> [Objective] Copy out everything in the listing from the line containing "How do I perform: Switch" down to the line containing "Click the Image", with both of those lines included.

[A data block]

==*==

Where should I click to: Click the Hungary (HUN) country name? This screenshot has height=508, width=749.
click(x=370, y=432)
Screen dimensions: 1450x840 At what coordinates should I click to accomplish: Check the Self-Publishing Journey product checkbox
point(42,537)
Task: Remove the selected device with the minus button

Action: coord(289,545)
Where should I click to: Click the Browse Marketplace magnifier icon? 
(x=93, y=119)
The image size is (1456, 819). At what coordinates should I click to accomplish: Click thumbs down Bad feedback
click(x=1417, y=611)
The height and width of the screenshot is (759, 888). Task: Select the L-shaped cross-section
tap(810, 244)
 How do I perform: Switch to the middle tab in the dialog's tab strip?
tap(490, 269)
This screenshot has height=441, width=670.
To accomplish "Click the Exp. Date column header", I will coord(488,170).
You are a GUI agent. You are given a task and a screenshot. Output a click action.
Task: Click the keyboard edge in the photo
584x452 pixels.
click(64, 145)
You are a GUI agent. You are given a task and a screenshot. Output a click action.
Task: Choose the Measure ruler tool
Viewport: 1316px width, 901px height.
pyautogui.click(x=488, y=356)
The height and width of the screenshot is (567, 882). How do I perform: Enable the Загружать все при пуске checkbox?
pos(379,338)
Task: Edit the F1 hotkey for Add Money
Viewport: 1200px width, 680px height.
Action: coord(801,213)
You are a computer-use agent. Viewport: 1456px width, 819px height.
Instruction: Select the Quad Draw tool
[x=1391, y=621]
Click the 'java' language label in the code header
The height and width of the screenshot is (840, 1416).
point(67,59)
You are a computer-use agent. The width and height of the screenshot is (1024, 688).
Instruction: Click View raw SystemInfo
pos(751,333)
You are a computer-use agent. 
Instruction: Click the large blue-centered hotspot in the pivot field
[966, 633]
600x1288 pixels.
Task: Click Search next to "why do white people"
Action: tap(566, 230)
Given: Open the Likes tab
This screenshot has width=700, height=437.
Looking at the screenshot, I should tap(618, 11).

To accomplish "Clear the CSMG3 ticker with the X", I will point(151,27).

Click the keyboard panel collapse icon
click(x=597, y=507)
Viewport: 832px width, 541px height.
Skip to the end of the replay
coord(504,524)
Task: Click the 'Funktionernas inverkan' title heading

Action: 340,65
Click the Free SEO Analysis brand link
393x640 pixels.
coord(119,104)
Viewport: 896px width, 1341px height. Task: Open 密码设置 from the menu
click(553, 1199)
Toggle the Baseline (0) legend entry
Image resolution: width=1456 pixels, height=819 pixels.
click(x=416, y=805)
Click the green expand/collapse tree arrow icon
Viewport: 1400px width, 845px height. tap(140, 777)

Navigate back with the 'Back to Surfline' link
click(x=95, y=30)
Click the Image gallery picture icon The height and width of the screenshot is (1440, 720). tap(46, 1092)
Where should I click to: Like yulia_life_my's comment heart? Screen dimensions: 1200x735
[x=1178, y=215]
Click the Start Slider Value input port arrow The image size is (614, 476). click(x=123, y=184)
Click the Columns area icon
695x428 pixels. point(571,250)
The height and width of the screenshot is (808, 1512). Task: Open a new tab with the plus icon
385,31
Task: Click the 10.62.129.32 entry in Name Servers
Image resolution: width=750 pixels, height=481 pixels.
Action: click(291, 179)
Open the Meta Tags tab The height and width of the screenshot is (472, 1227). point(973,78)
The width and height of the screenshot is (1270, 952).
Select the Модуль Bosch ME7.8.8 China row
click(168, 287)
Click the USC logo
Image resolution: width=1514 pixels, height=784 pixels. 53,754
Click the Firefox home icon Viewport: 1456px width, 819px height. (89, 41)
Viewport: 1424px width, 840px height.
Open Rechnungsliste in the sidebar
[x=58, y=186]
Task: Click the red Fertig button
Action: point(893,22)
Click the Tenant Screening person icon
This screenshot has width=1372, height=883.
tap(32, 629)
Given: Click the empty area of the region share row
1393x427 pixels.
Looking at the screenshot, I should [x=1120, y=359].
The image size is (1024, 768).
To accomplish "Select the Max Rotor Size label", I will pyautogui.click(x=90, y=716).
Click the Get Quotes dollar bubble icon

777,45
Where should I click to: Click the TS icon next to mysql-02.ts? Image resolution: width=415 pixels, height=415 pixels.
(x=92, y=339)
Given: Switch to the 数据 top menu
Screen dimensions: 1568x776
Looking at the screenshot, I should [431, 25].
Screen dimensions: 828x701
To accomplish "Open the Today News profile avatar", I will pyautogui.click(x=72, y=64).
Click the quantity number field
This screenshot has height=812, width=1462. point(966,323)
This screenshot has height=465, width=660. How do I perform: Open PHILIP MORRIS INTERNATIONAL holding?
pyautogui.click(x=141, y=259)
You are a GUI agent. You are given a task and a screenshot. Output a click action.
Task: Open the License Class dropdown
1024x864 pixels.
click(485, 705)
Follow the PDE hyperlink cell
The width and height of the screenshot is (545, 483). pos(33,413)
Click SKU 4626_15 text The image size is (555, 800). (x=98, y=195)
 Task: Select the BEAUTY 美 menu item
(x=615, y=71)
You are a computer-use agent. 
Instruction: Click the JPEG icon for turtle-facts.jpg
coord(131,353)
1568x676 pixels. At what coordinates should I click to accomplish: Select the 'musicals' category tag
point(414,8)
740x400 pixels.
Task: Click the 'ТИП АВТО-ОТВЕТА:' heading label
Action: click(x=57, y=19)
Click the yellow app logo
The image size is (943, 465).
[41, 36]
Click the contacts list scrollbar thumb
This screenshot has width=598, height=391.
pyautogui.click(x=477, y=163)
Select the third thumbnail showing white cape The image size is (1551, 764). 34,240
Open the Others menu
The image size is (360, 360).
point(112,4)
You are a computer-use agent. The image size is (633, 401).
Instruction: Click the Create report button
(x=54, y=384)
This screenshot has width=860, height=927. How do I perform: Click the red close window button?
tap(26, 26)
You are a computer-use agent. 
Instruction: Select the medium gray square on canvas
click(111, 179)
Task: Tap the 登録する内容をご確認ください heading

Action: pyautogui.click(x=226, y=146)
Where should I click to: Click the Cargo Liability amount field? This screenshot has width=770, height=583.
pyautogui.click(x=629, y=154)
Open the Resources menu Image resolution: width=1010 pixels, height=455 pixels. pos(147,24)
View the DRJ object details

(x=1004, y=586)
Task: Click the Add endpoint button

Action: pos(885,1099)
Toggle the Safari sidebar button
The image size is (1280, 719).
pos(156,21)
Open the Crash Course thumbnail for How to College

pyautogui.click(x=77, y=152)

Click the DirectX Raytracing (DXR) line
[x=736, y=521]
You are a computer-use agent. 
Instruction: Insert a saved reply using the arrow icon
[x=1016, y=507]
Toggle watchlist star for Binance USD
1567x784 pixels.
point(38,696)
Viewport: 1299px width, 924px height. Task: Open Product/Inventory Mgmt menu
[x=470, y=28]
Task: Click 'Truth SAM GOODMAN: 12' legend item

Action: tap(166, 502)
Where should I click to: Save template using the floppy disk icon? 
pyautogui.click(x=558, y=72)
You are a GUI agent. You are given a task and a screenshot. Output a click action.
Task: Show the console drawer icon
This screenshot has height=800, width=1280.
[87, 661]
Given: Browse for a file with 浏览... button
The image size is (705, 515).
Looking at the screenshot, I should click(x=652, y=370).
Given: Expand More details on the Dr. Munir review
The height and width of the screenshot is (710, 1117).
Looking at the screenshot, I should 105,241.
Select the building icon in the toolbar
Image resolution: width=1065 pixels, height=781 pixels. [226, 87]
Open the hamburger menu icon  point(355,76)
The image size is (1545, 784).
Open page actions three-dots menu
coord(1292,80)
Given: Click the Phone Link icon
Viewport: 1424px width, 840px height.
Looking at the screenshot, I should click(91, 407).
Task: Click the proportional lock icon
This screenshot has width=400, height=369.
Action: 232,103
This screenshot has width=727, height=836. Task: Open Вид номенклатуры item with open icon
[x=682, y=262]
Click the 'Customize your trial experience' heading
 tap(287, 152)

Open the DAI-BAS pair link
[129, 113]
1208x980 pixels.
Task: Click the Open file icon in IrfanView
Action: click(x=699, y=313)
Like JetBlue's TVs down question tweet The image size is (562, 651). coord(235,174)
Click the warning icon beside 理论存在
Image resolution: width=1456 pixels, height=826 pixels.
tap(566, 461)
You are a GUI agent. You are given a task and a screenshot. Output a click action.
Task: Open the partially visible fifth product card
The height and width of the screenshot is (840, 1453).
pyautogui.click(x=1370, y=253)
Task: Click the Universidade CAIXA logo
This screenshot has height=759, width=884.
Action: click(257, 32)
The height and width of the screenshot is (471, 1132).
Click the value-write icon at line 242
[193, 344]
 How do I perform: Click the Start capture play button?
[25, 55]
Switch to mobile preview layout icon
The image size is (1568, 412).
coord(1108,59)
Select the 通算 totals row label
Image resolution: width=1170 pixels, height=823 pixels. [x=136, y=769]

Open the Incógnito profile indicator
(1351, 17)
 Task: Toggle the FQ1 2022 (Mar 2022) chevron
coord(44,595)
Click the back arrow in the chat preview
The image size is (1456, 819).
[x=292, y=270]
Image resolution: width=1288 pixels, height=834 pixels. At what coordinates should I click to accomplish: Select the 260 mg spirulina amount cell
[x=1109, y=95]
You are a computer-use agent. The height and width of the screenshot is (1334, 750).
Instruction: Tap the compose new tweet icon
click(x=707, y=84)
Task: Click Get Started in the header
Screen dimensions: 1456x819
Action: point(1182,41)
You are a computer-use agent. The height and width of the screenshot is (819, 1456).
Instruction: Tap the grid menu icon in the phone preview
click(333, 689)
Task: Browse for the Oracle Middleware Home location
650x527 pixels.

==*==

> [Answer for the task]
 How do I perform: Switch to the middle tab in the dialog's tab strip?
tap(490, 269)
This screenshot has height=441, width=670.
To accomplish "Click the Exp. Date column header", I will coord(488,170).
You are a GUI agent. You are given a task and a screenshot. Output a click action.
Task: Click the keyboard edge in the photo
584x452 pixels.
click(64, 145)
You are a GUI agent. You are given a task and a screenshot. Output a click action.
Task: Choose the Measure ruler tool
Viewport: 1316px width, 901px height.
pyautogui.click(x=488, y=356)
The height and width of the screenshot is (567, 882). How do I perform: Enable the Загружать все при пуске checkbox?
pos(379,338)
Task: Edit the F1 hotkey for Add Money
Viewport: 1200px width, 680px height.
Action: coord(801,213)
You are a computer-use agent. Viewport: 1456px width, 819px height.
Instruction: Select the Quad Draw tool
[x=1391, y=621]
Click the 'java' language label in the code header
The height and width of the screenshot is (840, 1416).
point(67,59)
You are a computer-use agent. The width and height of the screenshot is (1024, 688).
Instruction: Click View raw SystemInfo
pos(751,333)
You are a computer-use agent. 
Instruction: Click the large blue-centered hotspot in the pivot field
[966, 633]
600x1288 pixels.
Task: Click Search next to "why do white people"
Action: tap(566, 230)
Given: Open the Likes tab
This screenshot has width=700, height=437.
Looking at the screenshot, I should tap(618, 11).

To accomplish "Clear the CSMG3 ticker with the X", I will point(151,27).

Click the keyboard panel collapse icon
click(x=597, y=507)
Viewport: 832px width, 541px height.
Skip to the end of the replay
coord(504,524)
Task: Click the 'Funktionernas inverkan' title heading

Action: 340,65
Click the Free SEO Analysis brand link
393x640 pixels.
coord(119,104)
Viewport: 896px width, 1341px height. Task: Open 密码设置 from the menu
click(553, 1199)
Toggle the Baseline (0) legend entry
Image resolution: width=1456 pixels, height=819 pixels.
click(x=416, y=805)
Click the green expand/collapse tree arrow icon
Viewport: 1400px width, 845px height. tap(140, 777)

Navigate back with the 'Back to Surfline' link
click(x=95, y=30)
Click the Image gallery picture icon The height and width of the screenshot is (1440, 720). tap(46, 1092)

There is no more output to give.